I feel this grief often, when it’s the height of summer and I feel depleted and lacklustre, the expectation of how I ‘should’ feel weighing on me. I feel the ‘good’ seasons of spring and summer slip away from me while I am still stuck in a long winter and I feel wretched for the loss of time, of light, of energy. I carry with me plans and ambitions, which translate into guilt about what I ‘should’ be doing now that the seasons are more energetic. I watch other people fired up by this new phase of journeying around the sun and feel that small pang of envy, I feel ‘behind.’

This year I have different hopes for the seasons of light and warmth. To accept myself within them and to enjoy as much of them as I can, without ignoring what I most need in those moments or pushing past my own limits. This intention extends to my creative work as well as to my physical and mental health. As spring begins for most of us now, I recognise how this raises in me expectations or obligations and I try to challenge that in myself. It’s an uneasy process noticing the ways I’ve internalised ideas of busy-ness and how they reflect on my self-worth. What helps me the most is an ongoing practice of reflection, mostly through writing or journaling, to pick up on these things as they come around, to interrogate them and to understand what role they play, how they might be designed to keep me safe, and how they might not be as helpful as they think.

I used to rely on a writing practice based on Julia Cameron’s morning pages, but learnt the hard way that this mostly created more anxiety in me as the free-writing ended up being a lot of negative moaning rather than curious investigation. Nowadays I like to write based on prompts from others, either directly as part of a workshop or resource, or in response to things people talk about in their newsletters or Instagram posts. If working through your inner landscape on the page sounds like something you’d like to do, I share my favourite places to get inspired below.

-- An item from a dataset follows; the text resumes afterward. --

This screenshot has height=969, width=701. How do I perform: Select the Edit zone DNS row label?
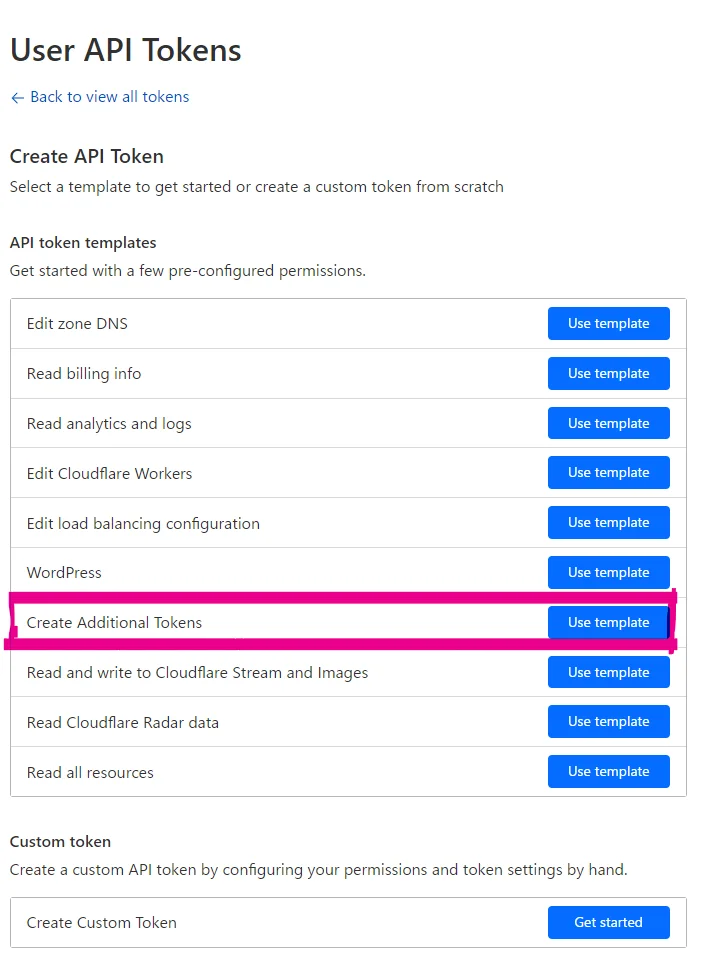(77, 324)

Whatever season you’re in right now, whether it’s Spring or not, I do hope you can find ways to support what you need most in yourself and in your creative practice.


Writing & Journalling resources

FRANK+FEEL

On Sasha’s website (which seems to have had a beautiful refresh recently) it says “Exploring worlds with words” which I absolutely love. There are lots of ways to engage with the work Sasha does through Frank+Feel, whether you prefer to go about exploring your inner landscape through a podcast, with journalling prompts or live workshops. Definitely give her a follow on Instagram.

WRITE & SHINE

In the before times I went to a few early morning writing events hosted by Gemma at Write & Shine and really enjoyed giving myself space to write before the day had begun properly. Now they host their seasonal programme of workshops and retreats vitually which makes it even easier to get yourself out of bed! You can sign up for individual events or buy a seasonal membership, they also have an online library of self-directed courses, which are perfect if the early starts are not an option for you.

INVICTA WRITERS

Adanna from Invicta Writers is a coach, writer and women’s wellness adovocate. Her mission is “to help you release narratives that keep you exhausted, frustrated and unfulfilled, so you can embrace your true voice, write your own story and live life fully, freely and on your own terms.” I signed up for her newsletter (Nourish Notes) a while back and have found her regular writing prompts so useful for focusing on topics that I might not ordinarily write about. She also runs The Write Space, where you can use theraputic writing to support your wellbeing in a group environment.

INNER FIELD TRIP

I’ve been a member of Leesa Renee Hall’s Inner Field Trip community for a couple of years now. Helping “highly sensitive people and deep feelers explore unconscious biases so they protect their energy, be on the side of justice and become better ancestors”. Her approach works really well for me as an introvert who likes to work things out internally, but I also get a lot out of knowing that I’m in community with others who feel similarly. Depending on your preference for group things, there’s a Discord server alongside the regular prompts via email/Patreon, a great podcast and a handy Card deck for indepth solo journalling.